What this task involves:
Write out, without any change, the lines in the material below that run from the line with "Zouteveen (1117, 1539)" through the line with "الشروط والأحكام (288, 1417)", both included.

Records supplied:
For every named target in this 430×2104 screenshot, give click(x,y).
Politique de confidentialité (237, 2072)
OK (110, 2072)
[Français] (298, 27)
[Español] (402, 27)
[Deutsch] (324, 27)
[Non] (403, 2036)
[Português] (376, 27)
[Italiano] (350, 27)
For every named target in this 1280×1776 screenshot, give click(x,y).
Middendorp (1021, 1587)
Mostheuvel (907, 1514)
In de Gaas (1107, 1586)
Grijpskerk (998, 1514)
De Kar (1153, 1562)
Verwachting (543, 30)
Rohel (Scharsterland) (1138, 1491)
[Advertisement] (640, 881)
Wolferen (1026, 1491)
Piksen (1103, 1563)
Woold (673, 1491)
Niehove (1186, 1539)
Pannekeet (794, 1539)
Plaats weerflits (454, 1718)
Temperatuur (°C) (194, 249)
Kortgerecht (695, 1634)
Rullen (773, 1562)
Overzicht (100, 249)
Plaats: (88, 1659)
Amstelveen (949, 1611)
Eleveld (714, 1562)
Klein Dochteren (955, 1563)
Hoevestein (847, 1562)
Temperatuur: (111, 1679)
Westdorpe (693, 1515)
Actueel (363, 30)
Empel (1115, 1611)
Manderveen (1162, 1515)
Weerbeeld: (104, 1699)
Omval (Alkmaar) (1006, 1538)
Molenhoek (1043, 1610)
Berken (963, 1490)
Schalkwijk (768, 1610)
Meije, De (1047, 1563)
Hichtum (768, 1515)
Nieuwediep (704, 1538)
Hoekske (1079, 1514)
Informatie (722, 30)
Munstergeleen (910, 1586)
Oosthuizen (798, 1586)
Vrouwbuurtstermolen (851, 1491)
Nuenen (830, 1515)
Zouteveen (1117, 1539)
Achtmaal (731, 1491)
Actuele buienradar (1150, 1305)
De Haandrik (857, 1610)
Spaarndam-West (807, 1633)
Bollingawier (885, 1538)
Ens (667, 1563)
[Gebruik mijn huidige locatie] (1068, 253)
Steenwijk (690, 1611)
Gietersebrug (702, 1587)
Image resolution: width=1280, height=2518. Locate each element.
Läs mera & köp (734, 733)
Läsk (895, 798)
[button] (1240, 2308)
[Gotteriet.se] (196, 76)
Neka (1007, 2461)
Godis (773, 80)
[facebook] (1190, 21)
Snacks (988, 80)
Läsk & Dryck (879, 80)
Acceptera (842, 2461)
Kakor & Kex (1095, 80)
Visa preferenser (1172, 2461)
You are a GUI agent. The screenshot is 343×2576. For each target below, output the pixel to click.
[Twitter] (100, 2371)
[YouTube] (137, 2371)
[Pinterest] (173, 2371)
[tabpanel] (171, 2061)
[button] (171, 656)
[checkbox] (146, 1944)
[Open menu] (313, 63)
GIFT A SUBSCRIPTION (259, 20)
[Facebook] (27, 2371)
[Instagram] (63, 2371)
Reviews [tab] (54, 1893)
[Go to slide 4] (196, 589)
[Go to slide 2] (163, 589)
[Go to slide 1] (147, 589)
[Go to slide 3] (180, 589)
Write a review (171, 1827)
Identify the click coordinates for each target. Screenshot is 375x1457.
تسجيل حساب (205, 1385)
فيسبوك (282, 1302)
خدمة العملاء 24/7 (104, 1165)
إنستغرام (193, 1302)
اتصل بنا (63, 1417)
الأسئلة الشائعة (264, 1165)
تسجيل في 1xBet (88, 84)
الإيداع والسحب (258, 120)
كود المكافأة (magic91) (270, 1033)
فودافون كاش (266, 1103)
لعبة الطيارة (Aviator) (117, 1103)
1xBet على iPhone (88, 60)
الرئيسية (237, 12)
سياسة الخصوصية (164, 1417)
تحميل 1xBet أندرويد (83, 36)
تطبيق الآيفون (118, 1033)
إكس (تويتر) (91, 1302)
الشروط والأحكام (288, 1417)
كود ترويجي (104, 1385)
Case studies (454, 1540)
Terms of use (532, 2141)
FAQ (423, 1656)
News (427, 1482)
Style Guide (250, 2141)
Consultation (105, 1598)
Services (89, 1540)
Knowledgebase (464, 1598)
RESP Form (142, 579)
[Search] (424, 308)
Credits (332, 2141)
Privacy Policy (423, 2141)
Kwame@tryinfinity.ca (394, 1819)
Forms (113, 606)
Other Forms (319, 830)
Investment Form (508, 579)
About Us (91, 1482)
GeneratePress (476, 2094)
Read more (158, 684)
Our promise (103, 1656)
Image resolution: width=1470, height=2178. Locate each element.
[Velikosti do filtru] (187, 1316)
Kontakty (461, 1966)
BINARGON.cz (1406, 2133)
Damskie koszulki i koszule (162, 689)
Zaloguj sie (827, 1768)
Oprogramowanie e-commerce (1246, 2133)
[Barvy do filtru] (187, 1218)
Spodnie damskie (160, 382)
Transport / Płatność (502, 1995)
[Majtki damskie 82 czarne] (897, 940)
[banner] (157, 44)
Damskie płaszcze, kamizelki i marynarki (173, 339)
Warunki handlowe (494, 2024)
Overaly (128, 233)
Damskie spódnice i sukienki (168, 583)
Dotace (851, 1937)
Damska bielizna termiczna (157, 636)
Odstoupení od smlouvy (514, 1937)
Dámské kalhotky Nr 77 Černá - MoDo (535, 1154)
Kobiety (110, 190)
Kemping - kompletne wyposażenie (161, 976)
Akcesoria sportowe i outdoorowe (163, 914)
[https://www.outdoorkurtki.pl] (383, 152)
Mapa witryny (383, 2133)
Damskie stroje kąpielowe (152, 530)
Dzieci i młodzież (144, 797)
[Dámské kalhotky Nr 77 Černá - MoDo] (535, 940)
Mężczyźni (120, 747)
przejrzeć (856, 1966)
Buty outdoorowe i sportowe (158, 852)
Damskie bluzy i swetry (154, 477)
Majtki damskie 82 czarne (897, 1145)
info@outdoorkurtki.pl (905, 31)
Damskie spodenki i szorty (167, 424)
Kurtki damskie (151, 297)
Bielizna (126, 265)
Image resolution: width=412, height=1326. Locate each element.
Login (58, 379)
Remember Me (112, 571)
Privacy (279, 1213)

Result of this exercise:
Zouteveen (1117, 1539)
Achtmaal (731, 1491)
Actuele buienradar (1150, 1305)
De Haandrik (857, 1610)
Spaarndam-West (807, 1633)
Bollingawier (885, 1538)
Ens (667, 1563)
[Gebruik mijn huidige locatie] (1068, 253)
Steenwijk (690, 1611)
Gietersebrug (702, 1587)
Image resolution: width=1280, height=2518. Locate each element.
Läs mera & köp (734, 733)
Läsk (895, 798)
[button] (1240, 2308)
[Gotteriet.se] (196, 76)
Neka (1007, 2461)
Godis (773, 80)
[facebook] (1190, 21)
Snacks (988, 80)
Läsk & Dryck (879, 80)
Acceptera (842, 2461)
Kakor & Kex (1095, 80)
Visa preferenser (1172, 2461)
You are a GUI agent. The screenshot is 343×2576. For each target below, output the pixel to click.
[Twitter] (100, 2371)
[YouTube] (137, 2371)
[Pinterest] (173, 2371)
[tabpanel] (171, 2061)
[button] (171, 656)
[checkbox] (146, 1944)
[Open menu] (313, 63)
GIFT A SUBSCRIPTION (259, 20)
[Facebook] (27, 2371)
[Instagram] (63, 2371)
Reviews [tab] (54, 1893)
[Go to slide 4] (196, 589)
[Go to slide 2] (163, 589)
[Go to slide 1] (147, 589)
[Go to slide 3] (180, 589)
Write a review (171, 1827)
Identify the click coordinates for each target. Screenshot is 375x1457.
تسجيل حساب (205, 1385)
فيسبوك (282, 1302)
خدمة العملاء 24/7 (104, 1165)
إنستغرام (193, 1302)
اتصل بنا (63, 1417)
الأسئلة الشائعة (264, 1165)
تسجيل في 1xBet (88, 84)
الإيداع والسحب (258, 120)
كود المكافأة (magic91) (270, 1033)
فودافون كاش (266, 1103)
لعبة الطيارة (Aviator) (117, 1103)
1xBet على iPhone (88, 60)
الرئيسية (237, 12)
سياسة الخصوصية (164, 1417)
تحميل 1xBet أندرويد (83, 36)
تطبيق الآيفون (118, 1033)
إكس (تويتر) (91, 1302)
الشروط والأحكام (288, 1417)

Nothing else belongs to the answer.